TASK REQUIREMENTS:
Exactly as they appear, copy the lines from the one holding "Instruction: Open Instances in the sidebar" through the end of the records, leaving pictures out.

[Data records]
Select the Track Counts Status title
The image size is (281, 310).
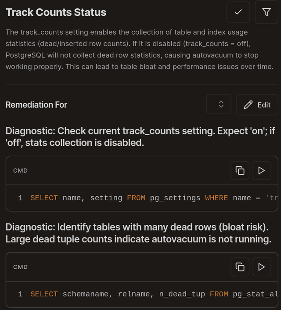click(x=56, y=12)
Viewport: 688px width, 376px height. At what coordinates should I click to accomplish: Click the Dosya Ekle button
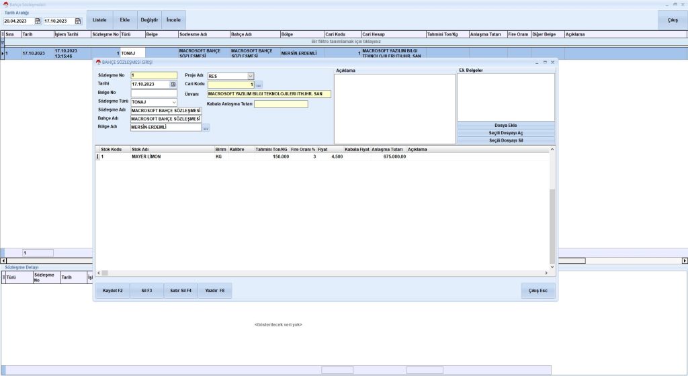pos(506,126)
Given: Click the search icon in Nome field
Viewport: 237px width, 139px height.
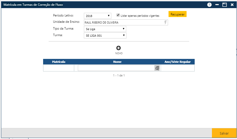Looking at the screenshot, I should click(x=157, y=68).
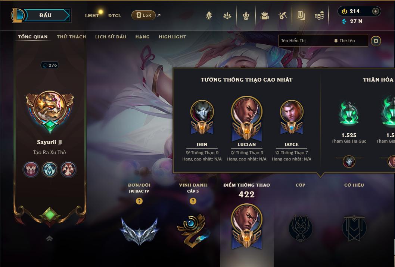Switch to the LỊCH SỬ ĐẤU tab
395x267 pixels.
coord(111,37)
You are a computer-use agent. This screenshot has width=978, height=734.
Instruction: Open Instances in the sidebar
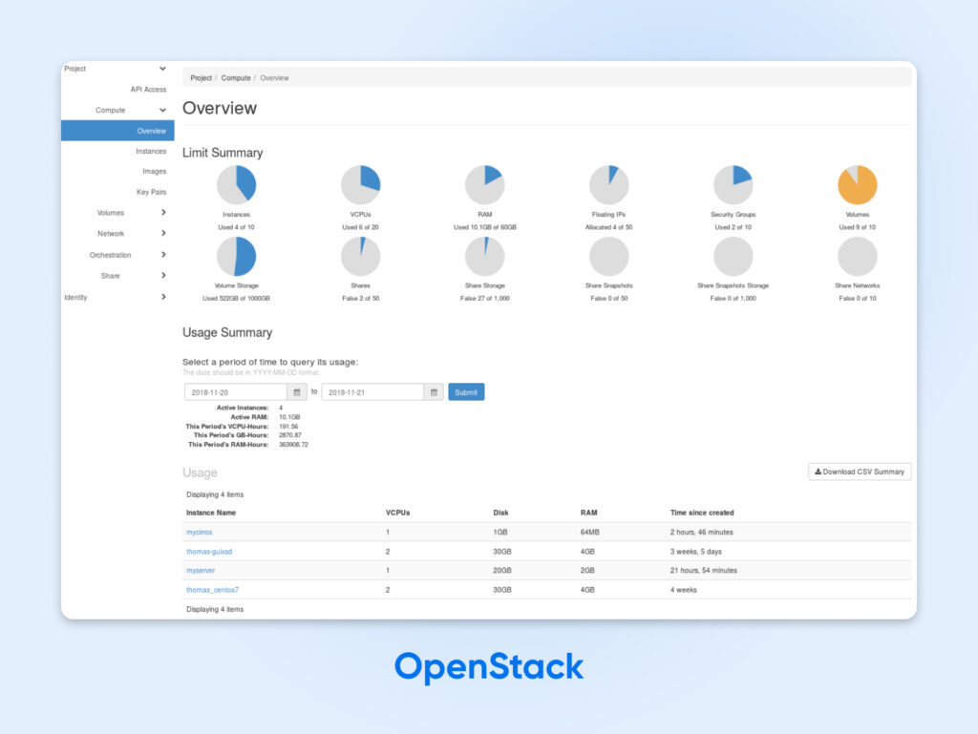coord(151,151)
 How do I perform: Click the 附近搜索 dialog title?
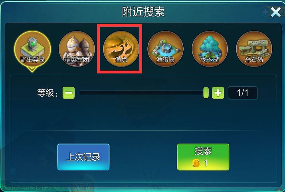point(143,12)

REPLY:
Instruction: Open Instances in the sidebar
coord(151,151)
 How do I perform: Click the 附近搜索 dialog title?
point(143,12)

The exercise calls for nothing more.